**What you need to do**
Looking at the data below, how many lines include the word "computer"? Respond with the number only.

**Raw data**
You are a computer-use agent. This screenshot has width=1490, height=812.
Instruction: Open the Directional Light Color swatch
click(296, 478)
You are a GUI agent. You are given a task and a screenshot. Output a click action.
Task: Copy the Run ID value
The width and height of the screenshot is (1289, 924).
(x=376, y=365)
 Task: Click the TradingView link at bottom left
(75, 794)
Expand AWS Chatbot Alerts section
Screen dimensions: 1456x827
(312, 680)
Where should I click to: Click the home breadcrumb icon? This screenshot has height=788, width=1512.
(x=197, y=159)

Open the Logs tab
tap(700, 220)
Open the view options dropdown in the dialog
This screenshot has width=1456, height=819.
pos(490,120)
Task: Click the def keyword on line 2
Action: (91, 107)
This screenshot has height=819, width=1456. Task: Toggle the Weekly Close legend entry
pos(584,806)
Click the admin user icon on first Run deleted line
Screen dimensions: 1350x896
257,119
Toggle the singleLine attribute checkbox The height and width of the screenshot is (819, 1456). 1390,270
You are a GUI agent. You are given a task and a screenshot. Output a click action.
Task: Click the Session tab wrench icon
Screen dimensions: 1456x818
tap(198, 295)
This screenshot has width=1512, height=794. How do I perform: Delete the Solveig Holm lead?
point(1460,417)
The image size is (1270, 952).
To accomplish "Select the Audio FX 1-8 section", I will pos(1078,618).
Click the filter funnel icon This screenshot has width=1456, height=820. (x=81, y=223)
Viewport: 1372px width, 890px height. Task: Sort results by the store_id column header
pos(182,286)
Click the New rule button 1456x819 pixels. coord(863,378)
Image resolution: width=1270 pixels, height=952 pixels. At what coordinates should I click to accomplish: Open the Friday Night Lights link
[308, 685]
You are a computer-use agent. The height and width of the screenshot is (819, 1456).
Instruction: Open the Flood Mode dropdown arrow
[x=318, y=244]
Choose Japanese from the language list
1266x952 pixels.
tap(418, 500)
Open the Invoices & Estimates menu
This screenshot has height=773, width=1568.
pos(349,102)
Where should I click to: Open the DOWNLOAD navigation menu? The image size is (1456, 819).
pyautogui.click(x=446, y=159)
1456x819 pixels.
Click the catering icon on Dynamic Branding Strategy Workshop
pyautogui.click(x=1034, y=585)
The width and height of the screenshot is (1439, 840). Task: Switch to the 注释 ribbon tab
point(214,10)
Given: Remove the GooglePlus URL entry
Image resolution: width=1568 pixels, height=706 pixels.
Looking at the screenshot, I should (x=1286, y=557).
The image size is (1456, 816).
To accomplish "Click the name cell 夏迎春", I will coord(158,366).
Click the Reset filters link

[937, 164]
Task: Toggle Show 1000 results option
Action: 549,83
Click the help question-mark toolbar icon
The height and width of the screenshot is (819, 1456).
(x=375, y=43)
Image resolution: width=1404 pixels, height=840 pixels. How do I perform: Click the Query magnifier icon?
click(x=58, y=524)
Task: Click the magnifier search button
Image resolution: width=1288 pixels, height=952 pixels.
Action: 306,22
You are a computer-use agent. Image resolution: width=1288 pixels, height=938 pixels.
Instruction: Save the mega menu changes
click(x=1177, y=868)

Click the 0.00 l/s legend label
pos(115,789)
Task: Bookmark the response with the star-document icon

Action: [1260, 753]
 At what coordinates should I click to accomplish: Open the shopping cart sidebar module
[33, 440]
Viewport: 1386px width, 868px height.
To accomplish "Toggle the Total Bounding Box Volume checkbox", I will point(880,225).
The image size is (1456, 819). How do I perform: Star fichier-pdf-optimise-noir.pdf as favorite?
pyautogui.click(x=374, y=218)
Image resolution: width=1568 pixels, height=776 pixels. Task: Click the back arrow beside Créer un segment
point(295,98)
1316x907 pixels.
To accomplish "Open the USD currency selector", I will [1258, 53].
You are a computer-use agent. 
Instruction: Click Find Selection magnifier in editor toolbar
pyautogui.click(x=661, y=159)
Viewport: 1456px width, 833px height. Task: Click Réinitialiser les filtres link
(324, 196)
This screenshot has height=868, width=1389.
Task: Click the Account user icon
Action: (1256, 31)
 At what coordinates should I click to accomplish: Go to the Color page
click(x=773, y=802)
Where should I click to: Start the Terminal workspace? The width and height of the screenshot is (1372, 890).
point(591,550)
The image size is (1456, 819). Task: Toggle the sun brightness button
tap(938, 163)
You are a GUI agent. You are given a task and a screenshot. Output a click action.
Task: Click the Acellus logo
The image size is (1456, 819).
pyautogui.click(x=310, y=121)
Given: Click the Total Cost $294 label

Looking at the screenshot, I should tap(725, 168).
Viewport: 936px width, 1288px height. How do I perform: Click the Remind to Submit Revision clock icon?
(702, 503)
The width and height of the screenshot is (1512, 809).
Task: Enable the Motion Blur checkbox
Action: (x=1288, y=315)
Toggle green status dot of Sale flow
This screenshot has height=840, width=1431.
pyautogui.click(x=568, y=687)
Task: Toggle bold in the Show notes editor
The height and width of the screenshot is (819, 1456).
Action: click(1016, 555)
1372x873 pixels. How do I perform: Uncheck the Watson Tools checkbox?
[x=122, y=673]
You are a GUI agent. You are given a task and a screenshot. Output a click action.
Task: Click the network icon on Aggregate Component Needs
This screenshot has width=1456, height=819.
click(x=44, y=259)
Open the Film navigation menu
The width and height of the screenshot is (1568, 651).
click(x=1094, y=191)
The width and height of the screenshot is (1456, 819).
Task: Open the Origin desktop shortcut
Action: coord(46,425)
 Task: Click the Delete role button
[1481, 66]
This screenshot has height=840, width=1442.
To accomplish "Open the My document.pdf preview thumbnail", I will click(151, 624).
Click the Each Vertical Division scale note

**Answer below**
4